Older adult tech pulse

Although many new products require more tech savvy to get running, there are also more systems being introduced specifically to allow non-tech savvy seniors to easily use. Systems like GrandCare provide a simple touch screen interface which allow the elderly person to get email (from approved senders) and pictures from family members worldwide by merely touching the icon. And the internet icon is pre-programmed to access specific web sites that are of interest, like news, weather, etc.
Although typically set up by a family member who is more current, once set up, the senior is fully connected to family and plugged into the internet. I believe this type of capability will allow many seniors that are techno-phobic to get connected and stay engaged.
Tom Binder
HabitatCare
Palo Alto, CA

Is Tech Outracing Ability to Adopt?

An interesting discussion, as always, Laurie. Following the progress of technology and adoption by seniors, you really have to wonder if companies are thinking about the growing complexity and the impact on initial adopters, and not just seniors. Is the technology going to make adoption by those who did not grow up with it impossible, or will the common interests and need for help bring the generations together? Of course, a whole service sector is already sprouting from it.

Dad went online at 82

Just read your blog post after spending the last hour with Dad and his PC. He's 84 and requested I help him setup a laptop for him at 82. This was his first PC, keyboard/typewriter, mouse experience and it was tough going at first because I live on the West Coast, he on the East Coast.

After months getting use to mouse technology (didn't realize how non-intuitive it is until watching him), he's now a wiz at banking online, checking health web sites (was able to identify some cross medication issues on his own), and has just started understanding the power of online purchases (hasn't rated anything yet). Guess he fits the +74 demographic really well and will be thrilled to know he's in the top 30% of his generation.

He can't type, so doesn't email, but, also feels it's better to talk over the phone.
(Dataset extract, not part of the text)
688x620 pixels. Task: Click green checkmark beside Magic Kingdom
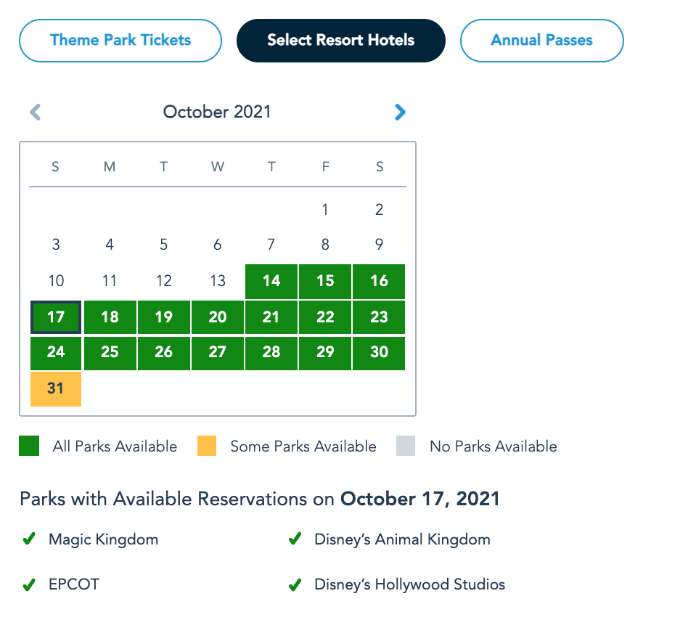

One issue is support. Aside from praying nothing goes wrong between my visits, I've setup free remote support software (Teambuilder)which came in handy in the beginning, not needed so much today.

Bottom line -- I'm really impressed with his willingness to give it a try, but, sad that he has had to experiences the same frustration with PC technology as the rest of us. So, the issue as I see it is support for this 74+ GI generation that knows little of PC technology and social networking.

Next challenge -- camera download independence!

Teambuilder, huh? Does

Teambuilder, huh? Does anyone know of something similar that could be used between Macs and PCs? I'm a California Mac, but my parents, in Florida, are PCs. Apparently nobody in Florida uses Macs. :-( So far, my googling hasn't turned up anything for Mac-PC remote support.